Ever since 1963, the official Israeli policy regarding the possibility (!) that it has nuclear weapons has been– as Shimon Peres first said that year– that “we shall not be the ones to introduce nuclear weapons into the area.”
(Yossi Melman gives some background to that utterance, in this article about the recent incident in which Ehud Olmert –intentionally or otherwise– clearly implied that Israel is indeed a nuclear-weapons power.)
Of course, it all depends what the meaning of the word “introduce” is, doesn’t it?
US policymakers, who for those past 43 years, have been terrified of finding out– or, more to the point, terrified of publicly acknowledging— what the actual status of Israel’s nuclear-weapons program is, have spent all of those 43 years studiously avoiding ever trying to find out what “introduce” means.

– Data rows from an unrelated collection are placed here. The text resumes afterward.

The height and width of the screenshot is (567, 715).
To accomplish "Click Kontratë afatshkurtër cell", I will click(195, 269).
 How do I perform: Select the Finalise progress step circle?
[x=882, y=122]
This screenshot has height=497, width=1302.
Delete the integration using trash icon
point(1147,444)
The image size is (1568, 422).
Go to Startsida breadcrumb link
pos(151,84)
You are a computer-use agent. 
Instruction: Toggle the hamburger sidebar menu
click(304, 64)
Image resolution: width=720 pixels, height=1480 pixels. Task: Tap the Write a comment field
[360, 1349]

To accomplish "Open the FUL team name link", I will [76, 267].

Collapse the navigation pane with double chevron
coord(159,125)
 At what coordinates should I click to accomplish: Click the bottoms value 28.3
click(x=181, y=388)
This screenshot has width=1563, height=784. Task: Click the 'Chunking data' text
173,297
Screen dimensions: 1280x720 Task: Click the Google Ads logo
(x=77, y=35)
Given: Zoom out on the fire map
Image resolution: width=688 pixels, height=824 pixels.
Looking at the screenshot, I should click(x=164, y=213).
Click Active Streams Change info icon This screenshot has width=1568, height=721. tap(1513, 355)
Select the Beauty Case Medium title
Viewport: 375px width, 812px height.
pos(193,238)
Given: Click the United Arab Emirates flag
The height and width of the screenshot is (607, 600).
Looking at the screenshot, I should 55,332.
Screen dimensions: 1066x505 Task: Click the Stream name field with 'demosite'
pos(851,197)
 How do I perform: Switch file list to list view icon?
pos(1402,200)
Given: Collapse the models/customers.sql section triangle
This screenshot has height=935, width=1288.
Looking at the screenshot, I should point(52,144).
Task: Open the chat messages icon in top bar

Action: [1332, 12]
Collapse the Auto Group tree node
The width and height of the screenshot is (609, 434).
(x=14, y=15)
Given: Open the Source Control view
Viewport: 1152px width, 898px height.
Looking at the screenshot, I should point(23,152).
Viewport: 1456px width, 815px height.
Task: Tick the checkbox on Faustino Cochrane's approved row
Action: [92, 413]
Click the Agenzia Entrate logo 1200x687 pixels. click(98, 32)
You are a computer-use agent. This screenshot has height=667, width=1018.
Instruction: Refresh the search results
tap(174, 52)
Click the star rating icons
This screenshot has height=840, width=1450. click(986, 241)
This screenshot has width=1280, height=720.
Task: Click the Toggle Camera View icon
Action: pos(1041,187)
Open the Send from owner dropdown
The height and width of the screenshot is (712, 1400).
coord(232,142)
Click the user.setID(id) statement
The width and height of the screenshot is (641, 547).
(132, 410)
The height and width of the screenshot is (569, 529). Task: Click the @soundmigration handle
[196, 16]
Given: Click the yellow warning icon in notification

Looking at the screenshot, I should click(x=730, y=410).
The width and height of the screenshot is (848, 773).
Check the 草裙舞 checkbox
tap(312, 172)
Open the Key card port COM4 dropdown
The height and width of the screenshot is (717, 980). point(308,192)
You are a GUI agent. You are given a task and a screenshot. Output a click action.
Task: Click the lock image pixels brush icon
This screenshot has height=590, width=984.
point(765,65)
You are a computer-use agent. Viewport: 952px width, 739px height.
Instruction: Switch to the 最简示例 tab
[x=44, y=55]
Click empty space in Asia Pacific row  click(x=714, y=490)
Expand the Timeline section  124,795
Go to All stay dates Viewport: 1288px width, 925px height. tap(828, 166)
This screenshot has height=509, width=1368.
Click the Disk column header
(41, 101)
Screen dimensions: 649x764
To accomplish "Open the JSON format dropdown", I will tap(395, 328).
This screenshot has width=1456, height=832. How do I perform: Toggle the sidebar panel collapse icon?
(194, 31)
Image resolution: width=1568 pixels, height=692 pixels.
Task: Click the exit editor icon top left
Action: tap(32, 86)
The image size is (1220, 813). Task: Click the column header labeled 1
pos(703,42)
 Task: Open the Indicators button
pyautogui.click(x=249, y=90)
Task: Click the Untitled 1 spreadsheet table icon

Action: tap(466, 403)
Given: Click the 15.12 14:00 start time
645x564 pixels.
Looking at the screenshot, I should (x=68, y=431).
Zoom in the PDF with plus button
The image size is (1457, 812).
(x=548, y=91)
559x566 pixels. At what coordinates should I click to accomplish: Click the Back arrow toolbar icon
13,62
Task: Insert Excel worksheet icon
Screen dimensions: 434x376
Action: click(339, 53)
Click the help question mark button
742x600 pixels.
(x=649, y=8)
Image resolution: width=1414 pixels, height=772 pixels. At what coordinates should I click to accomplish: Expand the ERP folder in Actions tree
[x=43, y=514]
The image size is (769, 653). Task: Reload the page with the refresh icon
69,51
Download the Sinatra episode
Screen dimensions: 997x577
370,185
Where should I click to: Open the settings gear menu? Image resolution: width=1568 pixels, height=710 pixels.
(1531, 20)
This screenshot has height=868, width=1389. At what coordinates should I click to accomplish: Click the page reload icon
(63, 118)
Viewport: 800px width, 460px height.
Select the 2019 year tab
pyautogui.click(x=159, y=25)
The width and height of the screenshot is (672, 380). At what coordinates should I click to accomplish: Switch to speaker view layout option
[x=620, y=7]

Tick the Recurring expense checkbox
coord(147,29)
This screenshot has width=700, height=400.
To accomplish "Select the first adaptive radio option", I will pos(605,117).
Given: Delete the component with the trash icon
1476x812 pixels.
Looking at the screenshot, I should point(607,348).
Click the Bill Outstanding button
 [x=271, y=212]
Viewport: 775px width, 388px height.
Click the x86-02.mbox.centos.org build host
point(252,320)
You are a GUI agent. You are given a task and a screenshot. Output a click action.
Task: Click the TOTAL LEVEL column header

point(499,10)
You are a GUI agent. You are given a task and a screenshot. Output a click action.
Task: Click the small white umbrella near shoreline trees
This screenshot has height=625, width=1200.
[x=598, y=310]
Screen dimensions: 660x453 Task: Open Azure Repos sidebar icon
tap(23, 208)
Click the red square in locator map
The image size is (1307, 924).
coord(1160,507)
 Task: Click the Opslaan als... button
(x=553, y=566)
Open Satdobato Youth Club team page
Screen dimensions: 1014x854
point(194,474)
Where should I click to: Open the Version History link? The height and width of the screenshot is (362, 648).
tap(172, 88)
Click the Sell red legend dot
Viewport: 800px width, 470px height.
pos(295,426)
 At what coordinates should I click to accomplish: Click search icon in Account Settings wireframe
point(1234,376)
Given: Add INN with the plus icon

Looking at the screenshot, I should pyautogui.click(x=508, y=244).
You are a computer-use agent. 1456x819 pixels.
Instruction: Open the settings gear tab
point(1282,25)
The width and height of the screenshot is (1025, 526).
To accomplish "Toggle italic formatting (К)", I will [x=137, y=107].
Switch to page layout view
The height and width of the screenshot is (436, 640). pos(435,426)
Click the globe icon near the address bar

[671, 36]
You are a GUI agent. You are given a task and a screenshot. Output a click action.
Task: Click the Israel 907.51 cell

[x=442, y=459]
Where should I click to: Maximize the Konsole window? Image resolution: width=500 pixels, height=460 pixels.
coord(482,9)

Basically, though, does the Peres utterance mean, “We shan’t be the first to acquire nukes?” or does it mean, “We shan’t be the first to use ’em?”
No-one in Washington DC ever wanted to ask.
I have just scanned and uploaded a copy of my Summer 1988 article Israel’s Nuclear Game: The U.S. Stake, which explores some of these issues. You can find it:
here. (It’s a 1.1 MB PDF file, so you might want to wait till you’re on a fast link before downloading?)
… Anyway, back in the 1950s, the Israelis enjoyed close nuclear cooperation with France, which gave their buddy Peres most of the technology he needed. Later, they had continuing technical coordination in this field with both the Shah’s Iran and with apartheid-era South Africa (which may well have helped the Israelis test a nuclear “device” over the South Atlantic back in 1979.)
I wonder what kind of information one might be able to get from South Africa, these days, about the nature of that cooperation?? What I do see from this simple chronology of South Africa’s nuclear program, is that in September 1989,
- At a meeting of his senior political aides and advisors, President F.W. de Klerk declares that in order to end South Africa’s isolation from the international community, both the political system of apartheid and the nuclear weapons program must be dismantled.
So the two deeply transgressive and violent policies were thereafter abandoned in tandem…
Contrast that with this second great Shimon Peres quote, this time from 1998: “We have built a nuclear option, not in order to have a Hiroshima, but to have an Oslo.” (source: here, at footnote 110.)
I note, first of all, that the always halfhearted peace “process” that Peres engaged in in Oslo with the PLO never got anywhere… So now, Israel still has both its near-permanent occupation of Palestine plus its nuclear weapons… Plus, I note that the difference in the two situations was basically that South Africa came under huge international pressure to end both apartheid and its nuclear-weapons program.
Whereas Israel– ?
And finally here: an estimate fromJane’s Intelligence Review in 1997 estimating the size of Israel’s nuclear arsenal at a whopping “>400 deliverable thermonuclear weapons” (same source as the last one, at footnote 172.)